EXPLORE THE MATERIAL -
a – In the text about the LED circuit design, what is the forward voltage of the green LEDs?
b – Write the next part of the text about the LED circuit design, picking up after its final sentence.

But the LEDs - those need to be power from 5V!  The green LEDs have a forward voltage of 3V - way too close to the voltage rail to allow me to properly bias them. I think.  I didn't really check.  Wait, power them directly from the battery and avoid the voltage regulators?  I cant... I can't do that... because... because the battery voltage will decay as the battery drains!  They LEDs will get less bright as that happens if I drive them directly from the battery!  Of course, I am already using PWM to dim them, so as the battery dies I could increase the duty cycle to compensate.  But I can't do that because I didn't monitor the battery voltage on the microcontroller via the A/D.  Because... because...

Because I'm an idiot.  There I said it.  It hurts less now. Supposedly, scientists say that sometimes your brain subconsciously makes a decision and then only afterwards you consciously justify it. (I ate that pie.  All of it. Because I had low blood sugar. Yeah I did kinda feel grouchy...) That's exactly what happened here. I wanted to start making circuits, soldering things and etching boards so I decided first and thought later.  I pulled up an old circuit from my past, used it without thinking and paid the price for it.  While testing the board I was always checking the 5V regulator to make sure it wasn't getting hot.  I was tearing through 9V batteries during testing too (20 minutes of run-time?  That will be an impressive Halloween costume!).  I saw all the signs of a poor design but was able to justify them until I actually sat down and started writing an article about the decisions real engineers are supposed to make when designing circuits like this.  The article just wasn't coming together - I couldn't make all of the pieces fit.  Nothing seemed to make sense.  Because it didn't - I hadn't followed my own advice.

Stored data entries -
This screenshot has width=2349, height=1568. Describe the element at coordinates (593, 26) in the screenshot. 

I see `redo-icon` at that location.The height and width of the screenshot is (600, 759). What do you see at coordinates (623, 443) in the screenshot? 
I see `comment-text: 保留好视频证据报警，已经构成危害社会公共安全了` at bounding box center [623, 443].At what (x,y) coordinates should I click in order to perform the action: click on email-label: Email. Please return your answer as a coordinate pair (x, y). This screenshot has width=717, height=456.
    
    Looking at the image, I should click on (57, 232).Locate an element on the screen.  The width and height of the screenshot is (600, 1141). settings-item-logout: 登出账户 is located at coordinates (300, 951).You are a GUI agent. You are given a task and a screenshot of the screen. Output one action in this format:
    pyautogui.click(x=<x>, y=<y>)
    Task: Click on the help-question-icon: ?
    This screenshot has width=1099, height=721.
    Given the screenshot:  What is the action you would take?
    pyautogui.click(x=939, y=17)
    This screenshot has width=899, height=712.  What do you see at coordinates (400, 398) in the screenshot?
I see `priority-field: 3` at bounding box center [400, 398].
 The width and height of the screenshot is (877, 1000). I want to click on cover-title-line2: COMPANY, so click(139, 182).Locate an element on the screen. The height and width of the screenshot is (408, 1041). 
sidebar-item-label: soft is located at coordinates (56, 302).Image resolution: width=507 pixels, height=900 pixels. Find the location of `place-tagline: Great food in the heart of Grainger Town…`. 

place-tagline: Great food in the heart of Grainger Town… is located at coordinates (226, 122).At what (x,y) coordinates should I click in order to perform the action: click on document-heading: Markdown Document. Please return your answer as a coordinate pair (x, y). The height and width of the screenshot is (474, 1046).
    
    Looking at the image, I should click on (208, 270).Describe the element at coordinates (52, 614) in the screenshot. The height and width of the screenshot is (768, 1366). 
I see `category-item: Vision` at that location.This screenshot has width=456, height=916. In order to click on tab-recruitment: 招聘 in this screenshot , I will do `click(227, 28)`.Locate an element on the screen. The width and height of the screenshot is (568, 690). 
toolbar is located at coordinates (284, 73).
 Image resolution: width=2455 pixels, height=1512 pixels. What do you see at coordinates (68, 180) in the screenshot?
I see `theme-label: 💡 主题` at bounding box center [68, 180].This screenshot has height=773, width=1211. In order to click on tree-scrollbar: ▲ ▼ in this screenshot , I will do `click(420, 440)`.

RESULTS FOR THE EXERCISE -
a – 3V

b –
At big companies with complex, involved processes for running projects they love to collect Lessons Learned.  What did we do wrong on this project?  What can we do better in the future?  What worked? What didn't?  While most processes and 'learning experiences' like this at big companies seem useless and painful, Lessons Learned is one tool that you should utilize everywhere you work.  We're all imperfect and we all have a lot to learn.  We all need to own up to our mistakes so we can correct them and become better engineers.

This means sharing - a perhaps uncomfortable amount of sharing.  Honestly I can't say I'm comfortable admitting my mistake like this.  I knew switching regulators existed, I knew microcontrollers could run from 3.3V.  But I wasn't basing my design decisions on engineering - I was pretty much basing them on nostalgia (Ah, the LM7805!  Reminds me of my childhood!) and inertia.  This is a trap that all of us will run in to when we work on projects alone.  With no one to watch our back and call us out when we make terrible decisions we will create less awesome stuff.  Some of it will be downright embarrassing.  All of it we will want to hide.

If we want to be better engineers and make more awesome stuff we're going to have to venture way out of our comfort zone and share our mistakes.  Trust me, you haven't seen the last of mine.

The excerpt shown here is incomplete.